**** THE INPUT ****

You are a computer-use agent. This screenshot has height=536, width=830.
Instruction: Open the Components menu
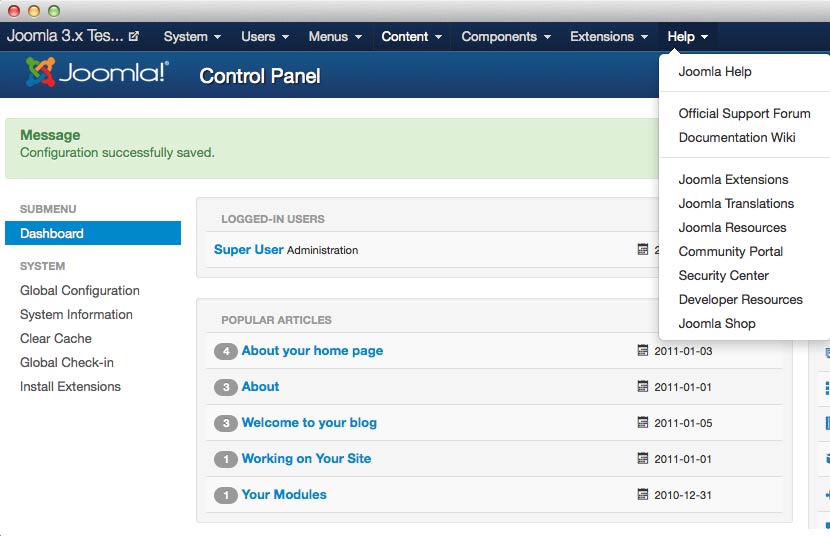506,37
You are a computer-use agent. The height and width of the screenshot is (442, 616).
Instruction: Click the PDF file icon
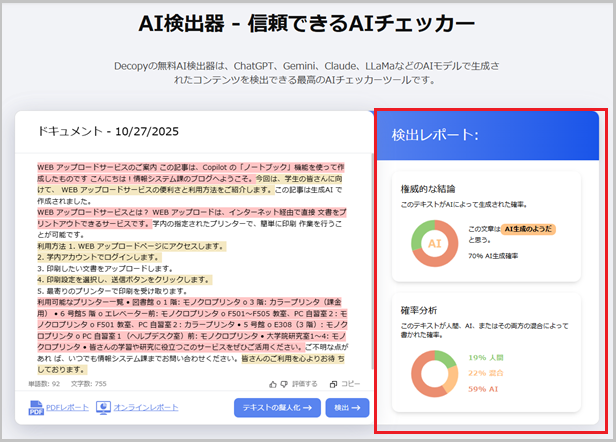(36, 408)
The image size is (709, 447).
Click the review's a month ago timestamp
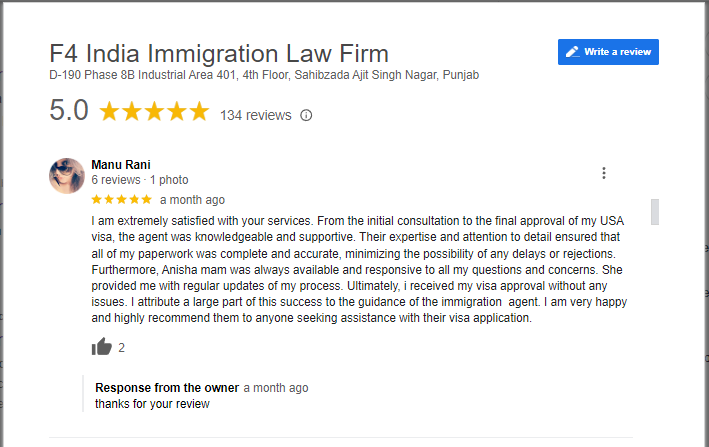point(192,200)

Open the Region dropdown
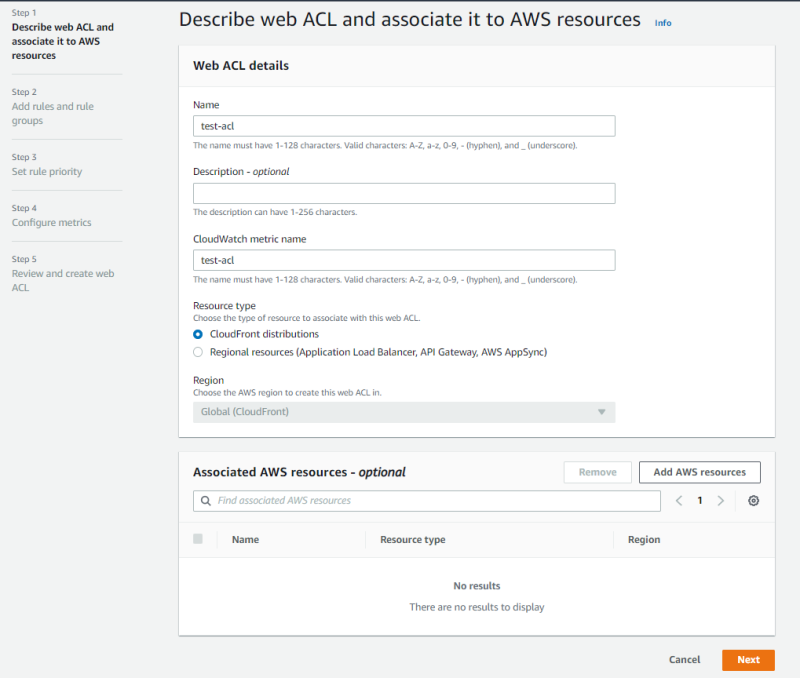tap(403, 412)
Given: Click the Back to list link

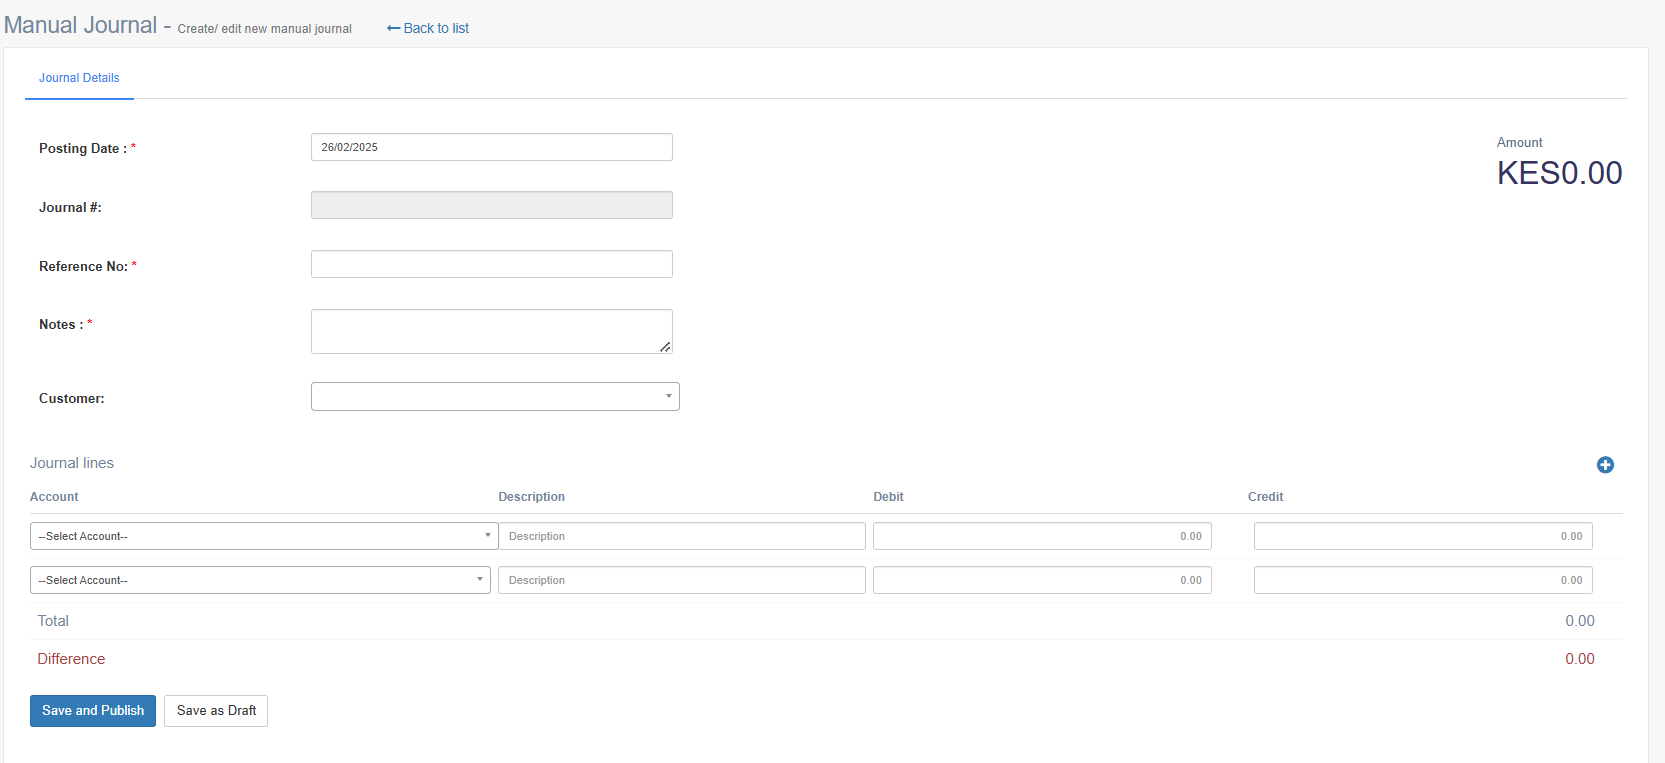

****

EXERCISE DIRECTIONS: Rewrite the rows above, putting "Task" in place of every "Instruction" and changing nothing else. Leave the pictures out.

ANSWER TO THIS EXERCISE:
You are a computer-use agent. This screenshot has height=536, width=830.
Task: Open the Components menu
506,37
You are a computer-use agent. The height and width of the screenshot is (442, 616).
Task: Click the PDF file icon
(36, 408)
The image size is (709, 447).
Click the review's a month ago timestamp
point(192,200)

Open the Region dropdown
tap(403, 412)
Given: Click the Back to list link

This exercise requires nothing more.